I will admit, there are certain body types that really do it for me, but I have a fairly healthy taste in appearances and while I do feel physical attraction is important, it's not like that is the only thing I care about. That being said, it doesn't make me feel less shallow for admitting that the majority of users who do end up liking me, on the various dating sites I've tried, typically aren't at all appealing to me in that way. I'm probably not what most women are looking for myself, I've put on weight around my belly as I have crept into my 40s and I am not in the best physical shape. I'm not perfect 10 and I don't expect or think I deserve any less for myself. But that's not really an issue in the end, because it still comes down to just not finding a good match.
Is it too much to ask that I can meet someone who has enough in common with, so we can have plenty of things to enjoy doing together. Watch cheesy Horror movies, talk about comic books, play video games, act silly, fool around, etc. It's been so damn long since I had anything close to any form of intimacy. I can't remember the last time I was able to really legitimately able enjoy myself with someone else. I don't have any close friends to even hang out with, so I am always alone whenever I go someplace. Essentially, I find myself not knowing how to meet people I could get along with and I have no idea where to even look.

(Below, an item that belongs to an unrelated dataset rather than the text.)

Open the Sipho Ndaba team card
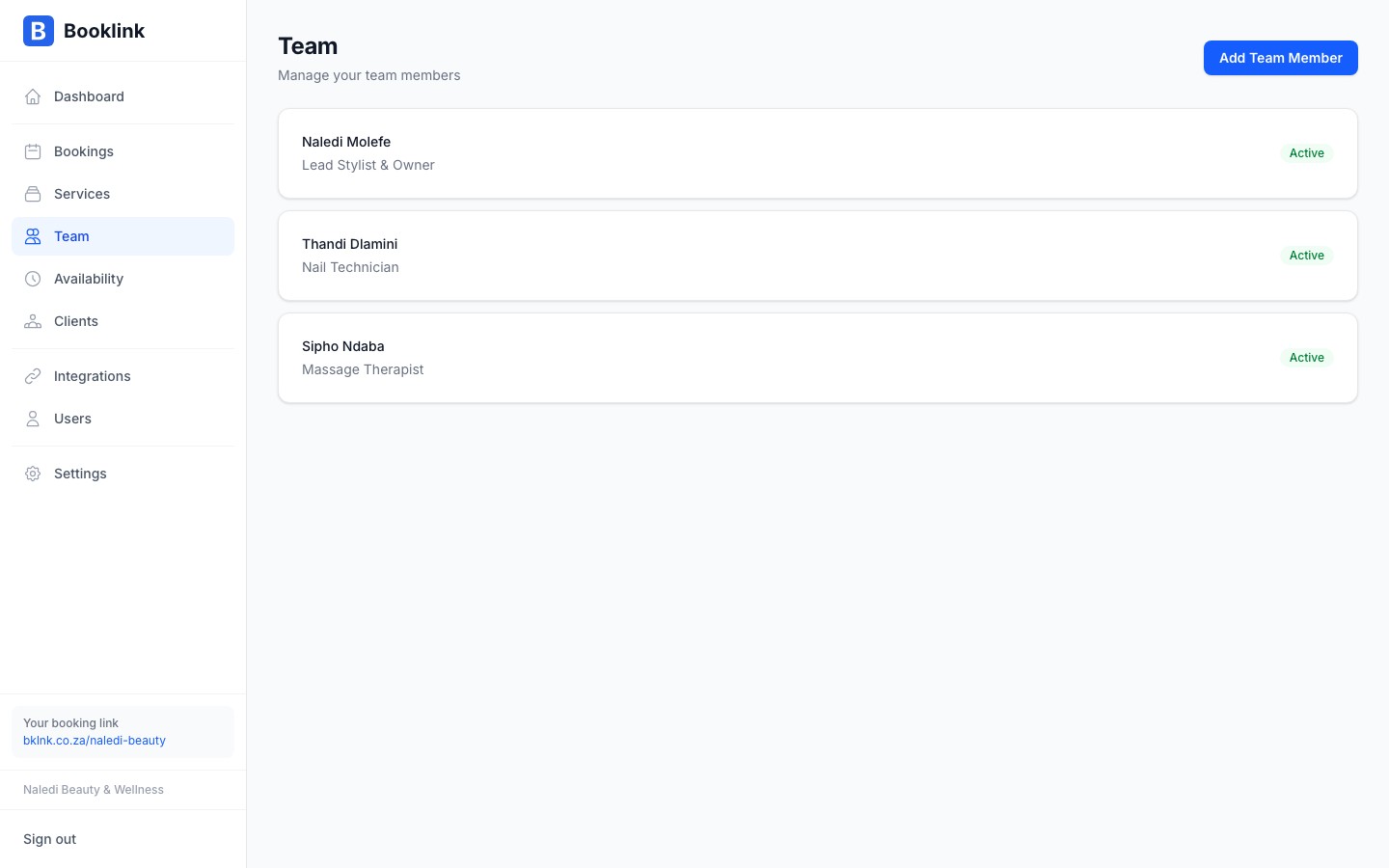 (817, 358)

Dating apps are always a disappointment, whenever I do find users who seem incredibly close to a good match, they almost always live hours, if not states, away. If I do find someone close, they are never interested in me. If I do get a match, and they actually bother to respond to my attempts to start a conversation, I am not able to hold their interest long and never get anywhere. I get it, I am the problem and I always will be. Apparently I don't even have to say anything before women can just tell I am not worth it. Like I said, I am going to gripe and whine here.
The things that sucks the most is that I feel like it wouldn't matter if I didn't hate myself and feel like I have nothing to offer, because there's no market for what I am selling.